Peer-Reviewed Articles in Scientific JournalsStandardized mean age at death (MADstd): Exploring its potential as a measure of human longevity
Sauerberg, Markus; Luy, Marc (2024)
Demographic Research 50(30): 871–898
DOI: 10.4054/DemRes.2024.50.30
Background: Period mean age at death (MAD) is affected by a population’s age structure, and therefore by its mortality, fertility, and migration history. Period life expectancy (e_0) is also a mean age at death, for a standardized population with a stationary age structure. It depends only on current mortality rates. Here, we explore a middle ground: an age-standardized measure of period age at death, called MADstd, that includes both past and present mortality influences, while omitting the effects of past fertility and migration.
Objective: We want to highlight the common structure of the three measures by expressing them as weighted averages with different weighting functions. This allows us to examine them from the perspective of compositional change; i.e., how changes in the underlying age structure affect MAD, MADstd, and e_0.

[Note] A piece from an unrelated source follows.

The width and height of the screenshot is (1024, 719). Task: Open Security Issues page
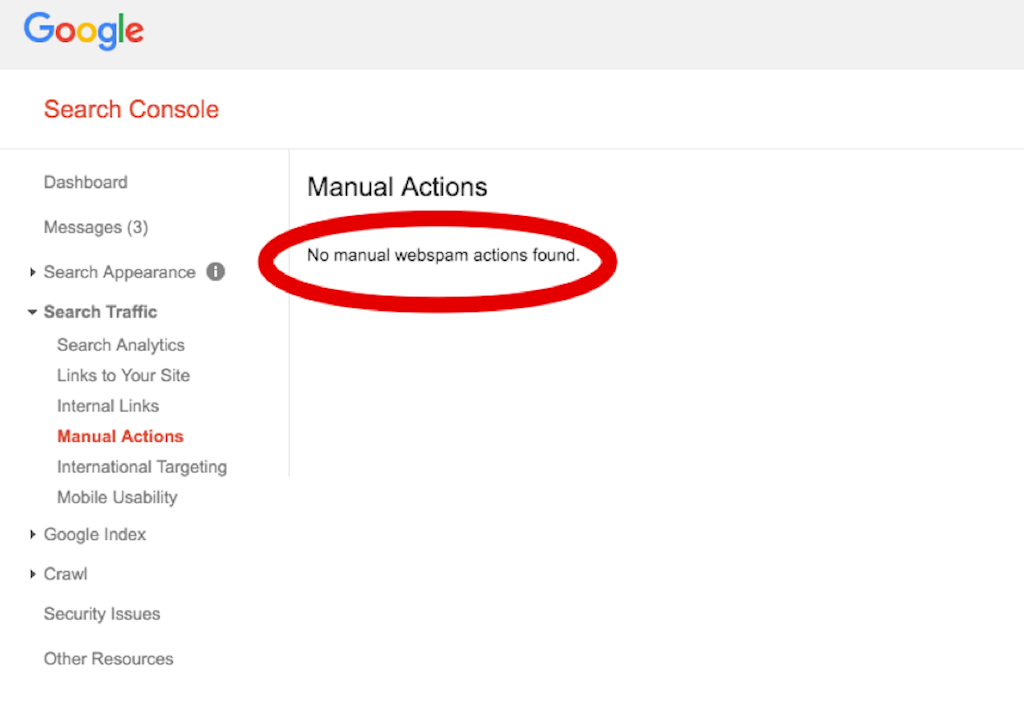101,614
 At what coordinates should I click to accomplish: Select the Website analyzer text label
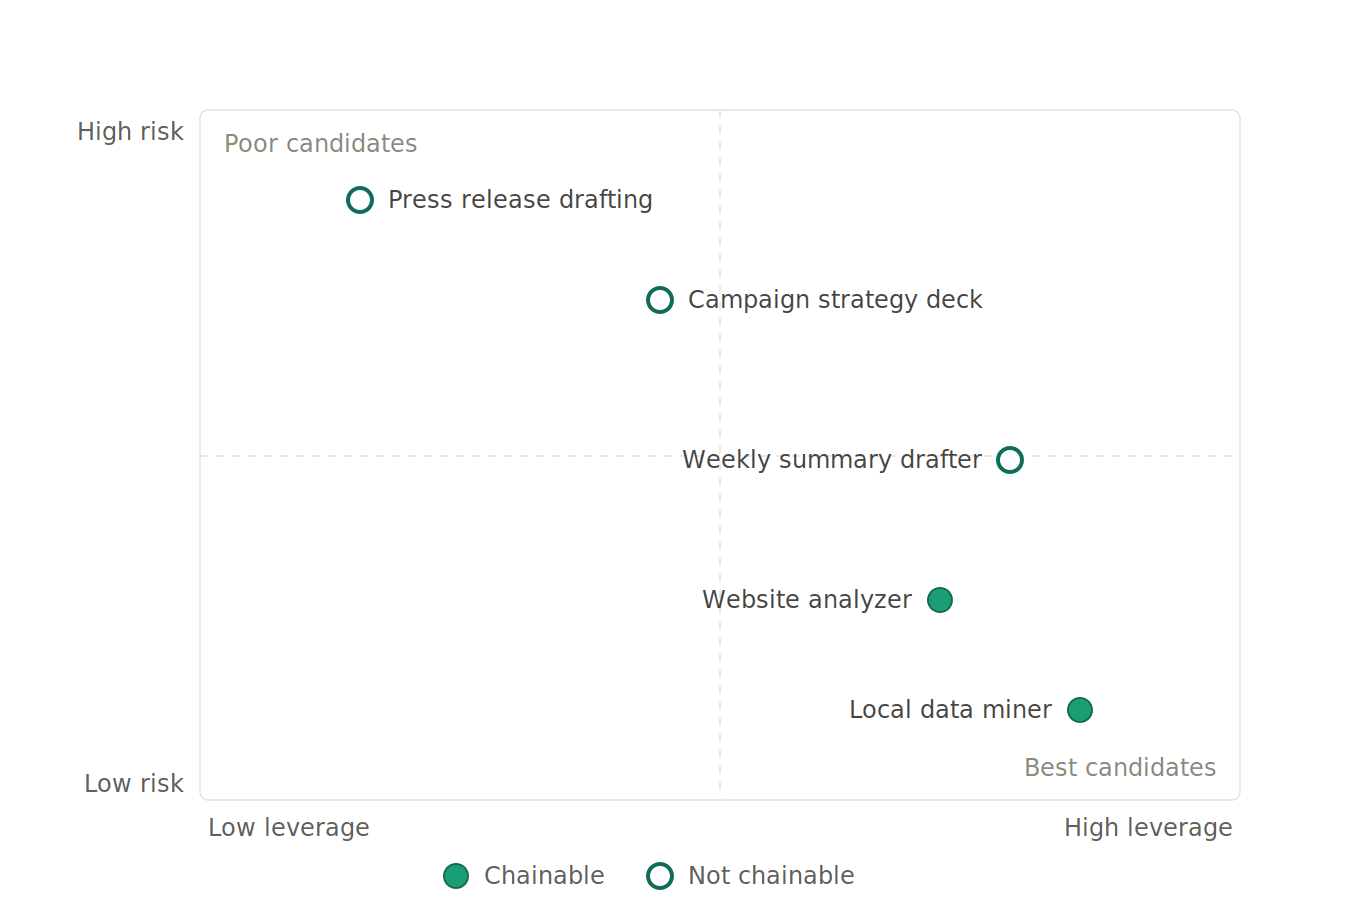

Methods: We compare MADstd with e_0 and MAD formally and empirically, using data on six countries from 1990 to 2020. A particular focus is given to the effect of the increased mortality in 2020 on the three longevity measures.
Results: The e_0 indicator gives a higher average age at death than MAD and MADstd because the relative number of older individuals is comparatively high in the hypothetical period life table population. While e_0 declines between 2019 and 2020, both MAD and MADstd show increases in 2020. This can be attributed to differences in the dynamics of the age structures underlying the three indicators. Only the life table population shifts to younger ages, whereas for the observed population and standardized population in 2020 the relative numbers of older individuals increased.
Conclusions: Trends in MAD and MADstd are less sensitive to recent developments in mortality, making e_0 the most valuable for examining changes in period mortality rates over time. Considering the interaction between changes in age-specific mortality rates and changes in the underlying age structure deepens the understanding of diverging time trends in MAD, MADstd, and e_0.
Contribution: We use the formulas developed by Vaupel and Canudas-Romo (2002) to study the change in all three measures over time. Formulas provided by Vaupel and Zhang (2012) are used to study cross-sectional differences in MAD, MADstd, and e_0. These help us to better understand the differences between the longevity measures and their most appropriate applications.